Faire fuiter la Ferrari Luce exposait son auteur à une amende pouvant atteindre 600 000 euros
Ferrari aurait imposé des amendes de 600 000 euros aux journalistes en cas de fuite autour de la nouvelle Luce électrique. Téléphones scellés, vidéos contrôlées et surveillance rapprochée : la présentation ressemblait davantage à une opération militaire qu’à un lancement automobile.
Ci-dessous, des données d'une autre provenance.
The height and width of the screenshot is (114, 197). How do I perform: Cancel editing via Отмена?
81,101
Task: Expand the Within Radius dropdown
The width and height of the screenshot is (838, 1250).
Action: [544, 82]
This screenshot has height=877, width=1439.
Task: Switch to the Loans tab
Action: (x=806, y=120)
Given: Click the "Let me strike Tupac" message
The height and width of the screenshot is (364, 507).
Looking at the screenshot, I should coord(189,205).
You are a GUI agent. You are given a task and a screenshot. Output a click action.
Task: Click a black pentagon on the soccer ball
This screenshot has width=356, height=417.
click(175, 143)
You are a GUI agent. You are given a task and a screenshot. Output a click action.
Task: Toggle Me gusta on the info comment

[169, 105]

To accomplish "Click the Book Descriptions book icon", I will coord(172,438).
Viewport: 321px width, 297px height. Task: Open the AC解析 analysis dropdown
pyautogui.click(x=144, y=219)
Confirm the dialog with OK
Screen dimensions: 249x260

Pendant ce temps, certains influenceurs tech auraient bénéficié d’un accès privilégié, preuve que Ferrari vise désormais un public très différent des traditionnels adorateurs du V12.

La marque au cheval cabré ne plaisante décidément pas avec les fuites. Selon le Youtubeur britannique Shmee150, la présentation de la nouvelle Ferrari Luce ressemblait moins à un lancement automobile qu’à une opération de contre-espionnage vaguement paranoïaque. Les journalistes présents auraient dû signer un embargo assorti d’une amende de 600 000 euros en cas de fuite. Oui, six-cent-mille. À ce tarif-là, même regarder la voiture trop longtemps devait probablement coûter un acompte.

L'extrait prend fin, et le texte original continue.